ShapePuri: Shape Guided and Appearance Generalized Adversarial Purification
Published on arXiv
2602.05175
Input Manipulation Attack
OWASP ML Top 10 — ML01
Key Finding
Achieves 81.64% robust accuracy and 84.06% clean accuracy under AutoAttack, the first defense to surpass the 80% robust accuracy threshold on this benchmark.
ShapePuri
Novel technique introduced
Deep neural networks demonstrate impressive performance in visual recognition, but they remain vulnerable to adversarial attacks that is imperceptible to the human. Although existing defense strategies such as adversarial training and purification have achieved progress, diffusion-based purification often involves high computational costs and information loss. To address these challenges, we introduce Shape Guided Purification (ShapePuri), a novel defense framework enhances robustness by aligning model representations with stable structural invariants.
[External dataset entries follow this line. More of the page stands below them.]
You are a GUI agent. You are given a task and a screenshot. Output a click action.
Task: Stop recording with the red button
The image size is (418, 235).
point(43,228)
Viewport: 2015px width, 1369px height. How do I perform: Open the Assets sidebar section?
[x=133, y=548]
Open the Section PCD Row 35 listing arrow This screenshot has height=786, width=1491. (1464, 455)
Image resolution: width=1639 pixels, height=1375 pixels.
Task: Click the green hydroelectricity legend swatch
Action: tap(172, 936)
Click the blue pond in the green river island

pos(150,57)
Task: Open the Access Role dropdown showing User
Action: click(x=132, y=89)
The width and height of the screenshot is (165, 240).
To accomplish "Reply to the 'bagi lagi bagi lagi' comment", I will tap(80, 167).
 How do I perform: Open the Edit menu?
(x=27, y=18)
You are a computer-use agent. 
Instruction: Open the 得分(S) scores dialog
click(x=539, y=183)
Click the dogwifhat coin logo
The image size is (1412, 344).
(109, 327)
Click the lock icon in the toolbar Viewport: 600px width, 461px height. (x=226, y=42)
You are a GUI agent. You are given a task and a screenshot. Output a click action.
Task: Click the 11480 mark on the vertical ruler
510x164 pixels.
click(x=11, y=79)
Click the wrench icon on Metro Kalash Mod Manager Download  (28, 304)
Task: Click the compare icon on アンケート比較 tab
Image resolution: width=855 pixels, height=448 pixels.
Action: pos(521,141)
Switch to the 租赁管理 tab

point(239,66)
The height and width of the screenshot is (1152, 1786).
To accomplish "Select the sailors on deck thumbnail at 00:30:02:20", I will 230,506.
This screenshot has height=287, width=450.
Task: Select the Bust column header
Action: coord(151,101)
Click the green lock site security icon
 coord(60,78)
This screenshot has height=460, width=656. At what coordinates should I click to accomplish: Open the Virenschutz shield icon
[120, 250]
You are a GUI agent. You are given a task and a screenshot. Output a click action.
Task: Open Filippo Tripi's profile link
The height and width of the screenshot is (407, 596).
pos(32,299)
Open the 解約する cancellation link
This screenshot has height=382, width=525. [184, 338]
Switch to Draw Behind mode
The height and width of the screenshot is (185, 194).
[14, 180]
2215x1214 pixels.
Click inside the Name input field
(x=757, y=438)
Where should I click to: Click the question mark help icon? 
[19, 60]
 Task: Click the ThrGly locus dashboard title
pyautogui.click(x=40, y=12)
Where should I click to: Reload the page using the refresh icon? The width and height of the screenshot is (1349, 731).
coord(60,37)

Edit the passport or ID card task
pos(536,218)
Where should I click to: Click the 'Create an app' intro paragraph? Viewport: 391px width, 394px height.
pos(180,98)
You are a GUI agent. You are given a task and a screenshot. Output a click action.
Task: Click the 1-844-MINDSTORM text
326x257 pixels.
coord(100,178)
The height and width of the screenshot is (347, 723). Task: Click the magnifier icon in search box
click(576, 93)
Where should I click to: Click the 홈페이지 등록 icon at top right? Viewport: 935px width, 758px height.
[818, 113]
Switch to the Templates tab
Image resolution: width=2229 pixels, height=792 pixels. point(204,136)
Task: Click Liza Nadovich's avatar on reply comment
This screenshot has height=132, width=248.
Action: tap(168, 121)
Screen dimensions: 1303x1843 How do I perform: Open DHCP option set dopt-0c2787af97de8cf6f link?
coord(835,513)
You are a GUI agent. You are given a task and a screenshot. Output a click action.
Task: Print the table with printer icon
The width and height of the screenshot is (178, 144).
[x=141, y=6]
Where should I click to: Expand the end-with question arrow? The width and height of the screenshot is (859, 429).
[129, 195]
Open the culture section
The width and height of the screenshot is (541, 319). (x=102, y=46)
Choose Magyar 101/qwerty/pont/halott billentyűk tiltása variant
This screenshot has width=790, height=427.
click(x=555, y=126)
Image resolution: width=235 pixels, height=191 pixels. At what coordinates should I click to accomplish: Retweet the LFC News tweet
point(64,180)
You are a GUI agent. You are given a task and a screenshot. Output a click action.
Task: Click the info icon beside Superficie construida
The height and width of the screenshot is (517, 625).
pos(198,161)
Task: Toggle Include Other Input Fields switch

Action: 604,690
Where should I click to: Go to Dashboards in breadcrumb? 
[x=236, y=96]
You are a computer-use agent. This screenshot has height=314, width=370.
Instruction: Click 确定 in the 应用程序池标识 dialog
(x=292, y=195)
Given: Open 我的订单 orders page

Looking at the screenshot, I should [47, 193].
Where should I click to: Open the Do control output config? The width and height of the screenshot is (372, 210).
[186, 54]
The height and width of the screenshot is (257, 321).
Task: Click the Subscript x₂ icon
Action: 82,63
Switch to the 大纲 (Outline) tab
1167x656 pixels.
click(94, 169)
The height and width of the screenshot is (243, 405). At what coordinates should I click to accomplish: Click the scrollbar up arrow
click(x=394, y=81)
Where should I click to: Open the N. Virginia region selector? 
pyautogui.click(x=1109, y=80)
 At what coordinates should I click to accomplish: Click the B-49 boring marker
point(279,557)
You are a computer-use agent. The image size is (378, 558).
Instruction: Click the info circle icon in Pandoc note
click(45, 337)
ShapePuri integrates two components: a Shape Encoding Module (SEM) that provides dense geometric guidance through Signed Distance Functions (SDF), and a Global Appearance Debiasing (GAD) module that mitigates appearance bias via stochastic transformations. In our experiments, ShapePuri achieves $84.06\%$ clean accuracy and $81.64\%$ robust accuracy under the AutoAttack protocol, representing the first defense framework to surpass the $80\%$ threshold on this benchmark. Our approach provides a scalable and efficient adversarial defense that preserves prediction stability during inference without requiring auxiliary modules or additional computational cost.
Key Contributions
- Shape Encoding Module (SEM) using Signed Distance Functions (SDF) to provide dense geometric guidance that aligns model representations with stable structural invariants
- Global Appearance Debiasing (GAD) module that reduces appearance bias via stochastic transformations
- First defense framework to surpass 80% robust accuracy under the AutoAttack benchmark, achieving 81.64% robust accuracy and 84.06% clean accuracy
🛡️ Threat Analysis
Directly defends against adversarial input manipulation attacks at inference time, evaluated under the AutoAttack protocol — a standard adversarial example benchmark for image classifiers.